Stop right there! Before you pour that second cup of coffee from the office kitchenette or make a Timmy’s run think about how this dark brew made its way from across the world and into your favourite mug.
Downing a cup of Joe is easy and very satisfying, but there is a craft involved to take it from bean to cup, very similar with brewing your favourite larger or ale. And with 65 percent of Canadians downing a cup of coffee this in the mornings it’s time to understand this liquid ambrosia. This month Man Up is taking you to Colombia, the fourth largest and one of best coffee producers in the world, where you’ll work on a coffee plantation and learn first-hand what it takes to cultivate, harvest and produce one of the world’s most popular morning drinks.
Getting there: before you get to Colombia, for obvious reasons, make sure you get the all-important travel insurance and any recommended shots and vaccines from your family doctor. You can book a direct flight through Air Canada to Colombia; however, many travellers connect via the U.S. and upon arriving switch to a domestic carrier that will take them one of the closets airports – El Edén Airport (AMX) in Armenia, La Nubia Airport (MZL) in Manizales and Matecaña Airport (PEI) in Pereira – to the country’s coffee region, known as the Coffee Triangle.
Staying there: having a good to moderate grasp on the Spanish language will be useful when staying on a coffee plantation, because the Coffee Triangle is located in the countryside of the Paisa region which is on the western slopes of the Andes. Many plantations are family owned and run, therefore accommodations and services will vary from private to semi-private and hostel type lodgings. Meals will be provided, although it may come as an additional cost. What is guaranteed is that you’ll be given a warm welcome, a view of the countryside and, of course, a cup of authentic Colombian coffee.
What to pack: light and comfortable clothing that can be layered such as thermals, waterproof pants and jackets, gloves, scarf, cap and hiking shoes as temperatures will vary from hot to cold depending the time of year you go. Bring standard over-the-counter medication such as Advil and Imodium, sunblock, insect repellent and After Bite should those pesky critters happen to take a chunk out of you.
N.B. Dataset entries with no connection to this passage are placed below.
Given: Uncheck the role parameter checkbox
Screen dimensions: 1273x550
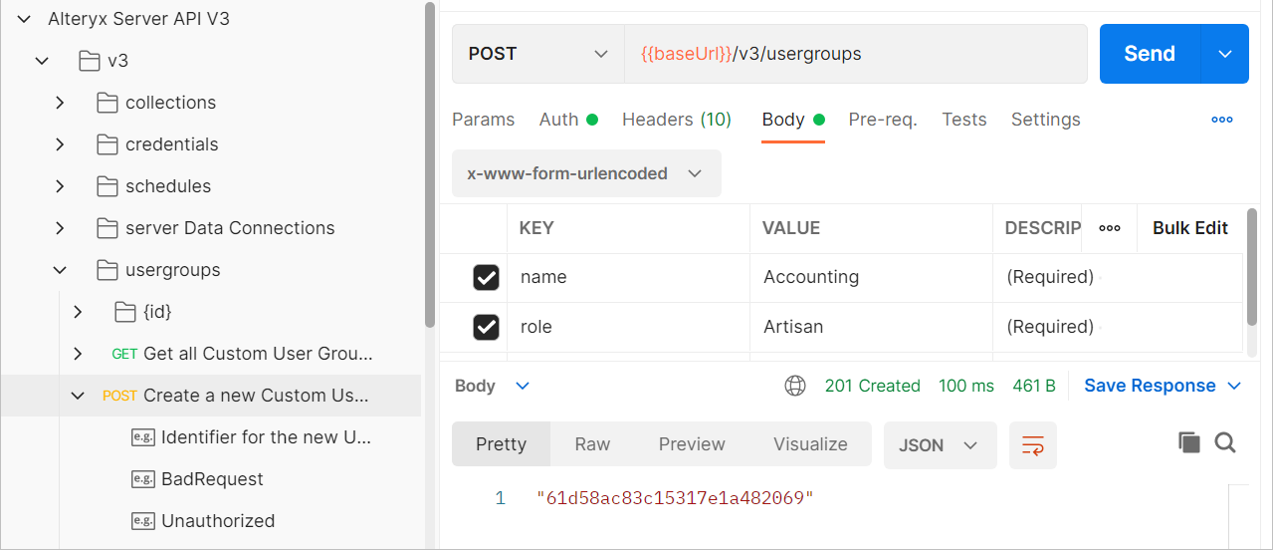Looking at the screenshot, I should point(486,327).
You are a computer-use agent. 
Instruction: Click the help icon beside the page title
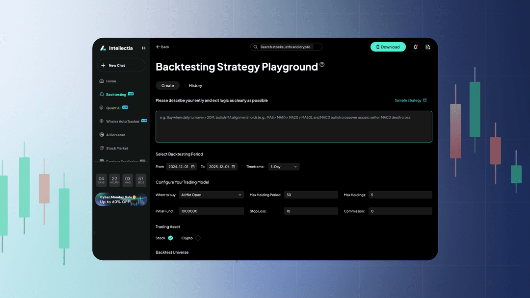tap(322, 65)
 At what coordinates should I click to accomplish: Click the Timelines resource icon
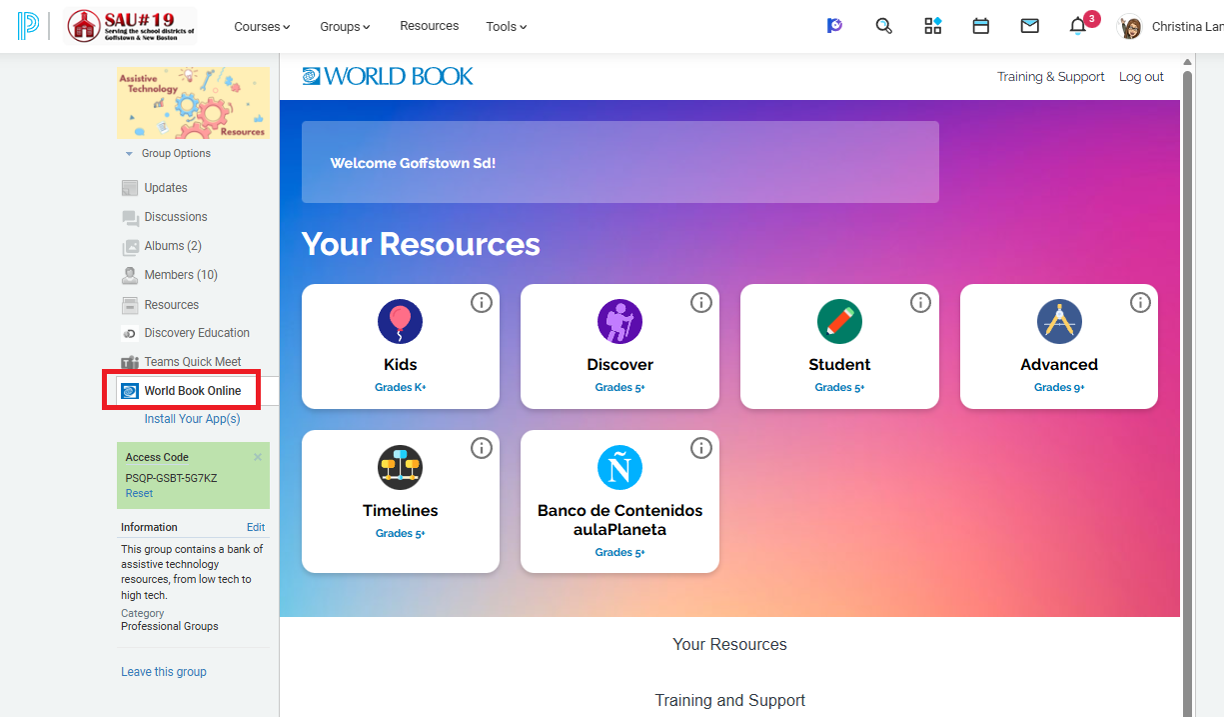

Be prepared for: with any farm-type setting you’ll be up early, on a coffee plantation that can means rising around 8:00 a.m. and taking part in the daily chores ranging from planting to picking coffee or repairs around the farm.
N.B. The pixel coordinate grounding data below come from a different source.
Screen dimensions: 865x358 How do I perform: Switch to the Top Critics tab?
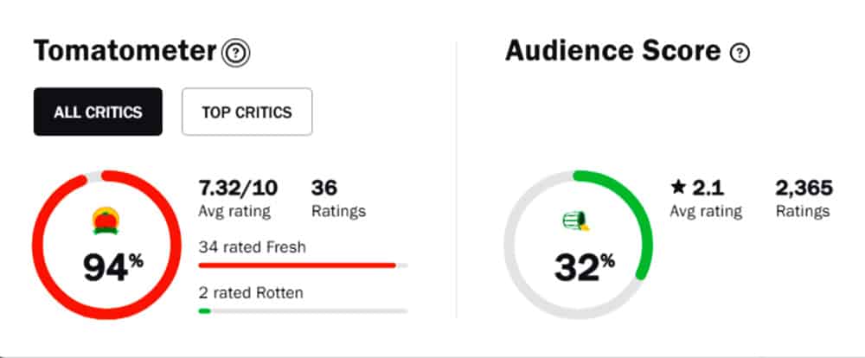click(247, 112)
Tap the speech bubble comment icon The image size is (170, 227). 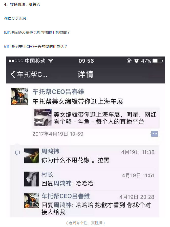pyautogui.click(x=17, y=153)
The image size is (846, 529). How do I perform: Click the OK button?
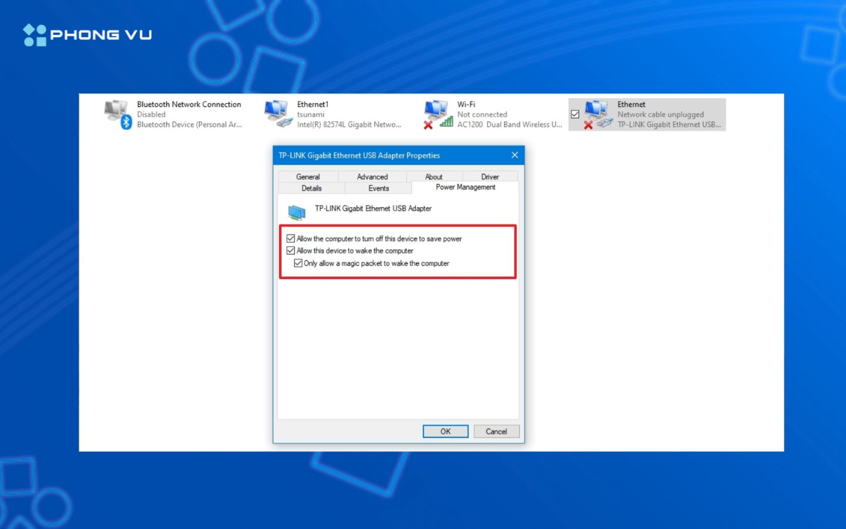tap(445, 431)
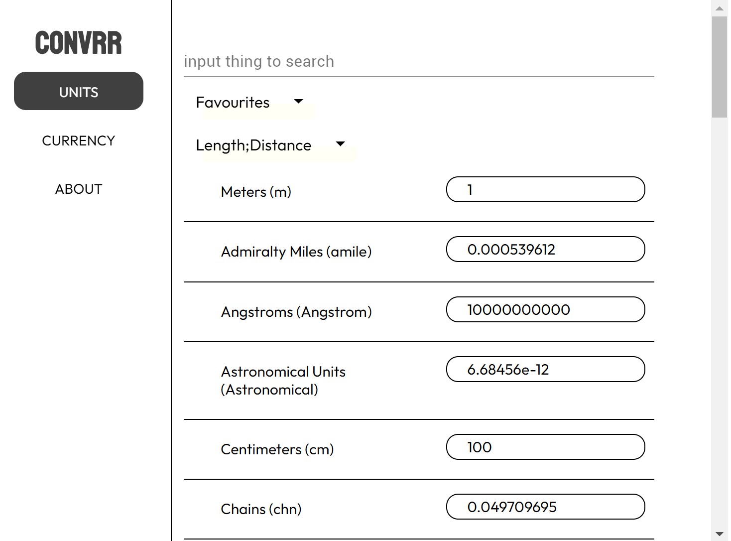The width and height of the screenshot is (731, 541).
Task: Toggle the Length;Distance section label
Action: (253, 145)
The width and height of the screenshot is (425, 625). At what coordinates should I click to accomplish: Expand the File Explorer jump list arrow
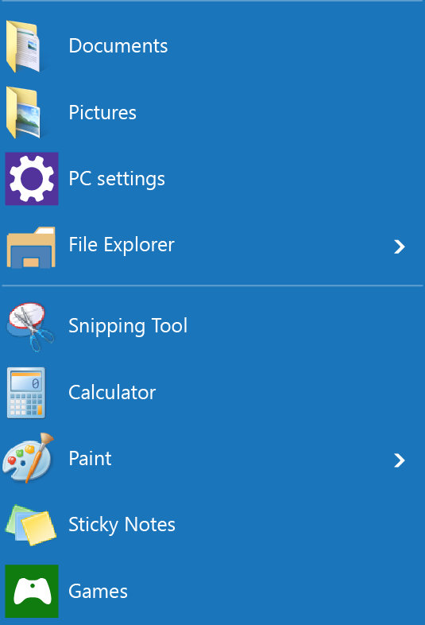(399, 247)
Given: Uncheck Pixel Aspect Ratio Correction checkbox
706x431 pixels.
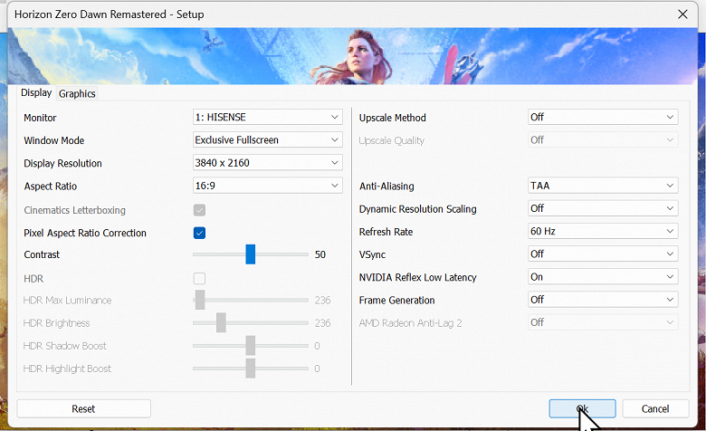Looking at the screenshot, I should (199, 233).
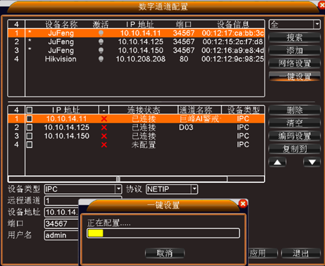The height and width of the screenshot is (266, 325).
Task: Tick the checkbox for channel 10.10.14.150
Action: point(29,136)
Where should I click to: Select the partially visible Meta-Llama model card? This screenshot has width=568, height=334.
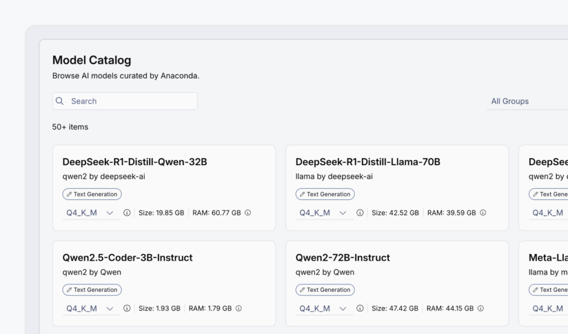coord(546,283)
Coffee plantations to consider: here are three plantations in the Coffee Triangle that you’ll want to get you java jolt on.
- The Plantation House (Salento) – this 100+ year old coffee plantation is situated in the foothills of the Andes, an hour north of Armenia, offering cheap, cheerful and very basic accommodations; double rooms and dormitories both with and without private bathrooms. Their coffee farm Finca Don Eduardo is a 15 minute walk from the house and should you opt to book your working vacation here your package will include lunch, drinks and equipment (i.e.: rain boots, gloves and waterproof weather gear to farm). Prices available upon request.
- Hacienda Venecia (Manizales) – located 20 minutes away from the City of Manizales, Hacienda Venecia offers a step up accommodation with two types lodging; the main house, which is a traditional-style Spanish farmhouse, and the hostel both are situated on beautifully curated grounds that offer sweeping views of the Colombian country side. Hacienda Venecia offers a more relaxed experience than Plantation House, which makes staying here a vacation versus a working holiday. Its coffee tours are highly regarded taking guests on a comprehensive three-hour tour detailing of the region’s history, cultivation and process of the famed bean. Main farmhouse $280,000-360,000 COP per night. Hostel 35,000-105,000 per night. Coffee tour $45,000 COP.
- Finca El Balso (Armenia) – just south of the City of Armenia and 6km from El Edén International Airport is Finca El Balso a mid-upscale country B&B with – wait for it – free Wi-Fi and outdoor swimming pool! The property has its own coffee plantation on site, named Finca, and its owners will take you on a technical tour of the facility, relay its history and the process of taking coffee from bean to cup. Prices available upon request.